Given Information:
mass of ball = 0.45 kg
Initial height = h₀ = 1 m
Initial velocity = v₀ = 12 m/s
coefficient of restitution = e = 0.6
Required Information:
height after bouncing back = h₂ = ?
Answer:
height after bouncing back = h₂ ≈ 3 m
Explanation:
We know from the conservation of energy principle
KE₀ + PE₀ = KE₁ + PE₁
½mv₀² + mgh₀ = ½mv₁² + mgh₁
Where v₁ is the velocity when ball strikes the ground and h₁ is the height at that instant which is zero.

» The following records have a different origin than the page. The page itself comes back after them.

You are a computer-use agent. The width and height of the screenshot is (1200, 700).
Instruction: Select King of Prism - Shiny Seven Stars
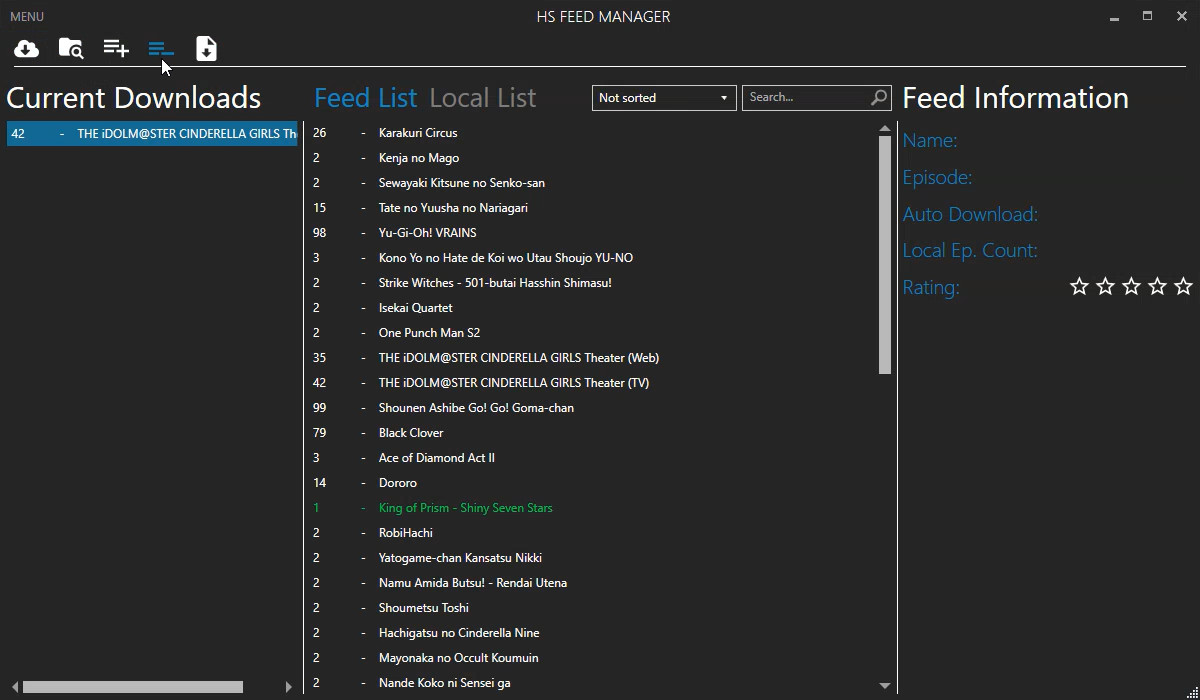465,508
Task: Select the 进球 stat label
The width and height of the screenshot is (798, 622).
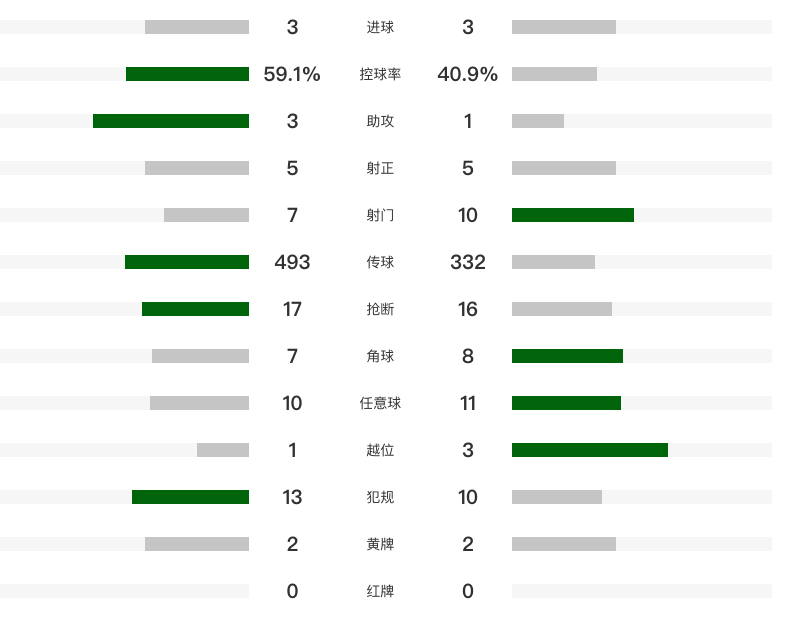Action: point(380,27)
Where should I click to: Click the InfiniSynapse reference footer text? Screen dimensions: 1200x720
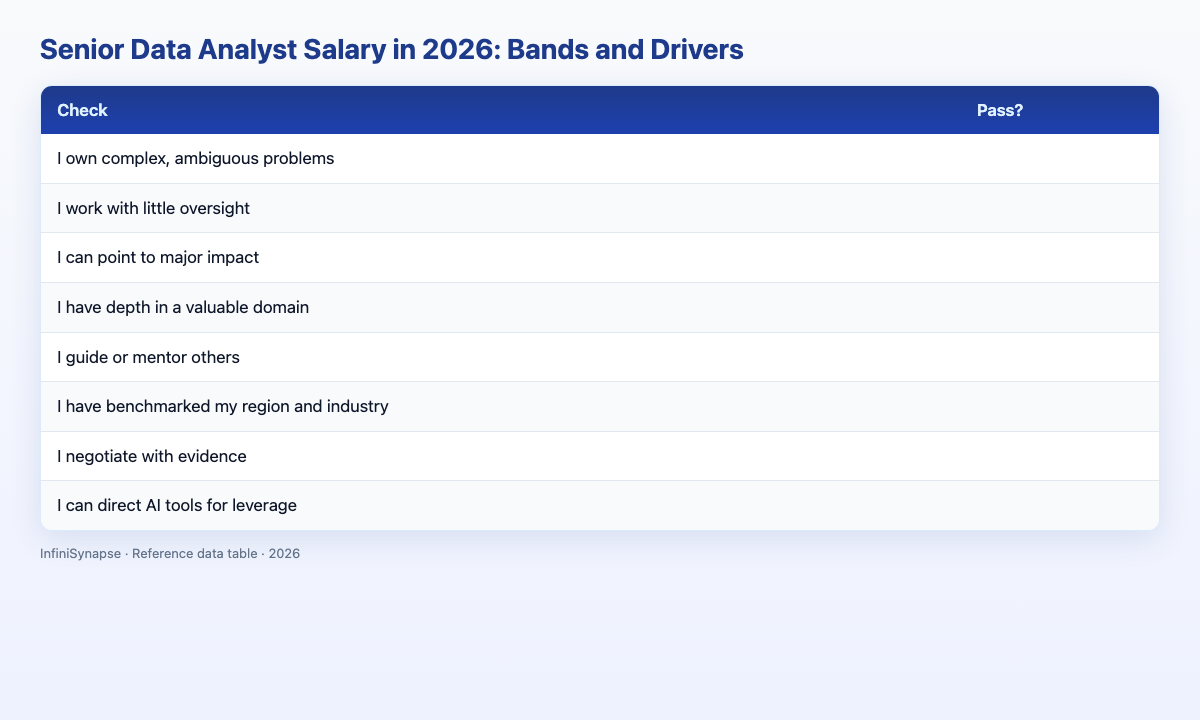170,553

½*0.45*(12)² + 0.45*9.81*1 = ½*0.45*v₁² + 0.45*9.81*0
32.4 + 4.414 = 0.225v₁² + 0
0.225v₁² = 36.81
v₁² = 36.81/0.225
v₁² = 163.6
v₁ = √163.6
v₁ = 12.79 m/s
The coefficient of restitution at the instant of impact is given by
e = v₁'/v₁
Where v₁' is the velocity of ball after the impact
v₁' = ev₁
v₁' = 0.6*12.79
v₁' = 7.674 m/s
The energy relation after the impact is
KE₁ + PE₁ = KE₂ + PE₂
½mv₁'² + mgh₁ = ½mv₂² + mgh₂
Where h₂ is the height of ball after the bounce and h₁ and v₂ are zero
½*0.45*(7.674)² + 0.45*9.81*(0) = ½*0.45*(0)² + 0.45*9.81*h₂
½*0.45*(7.674)² + 0 = 0 + 0.45*9.81*h₂
13.25 = 4.414h₂
h₂ = 13.25/4.414
h₂ = 3.001 m
h₂ ≈ 3 m
Therefore, the ball will reach a height of 3 m above the ground on its first bounce.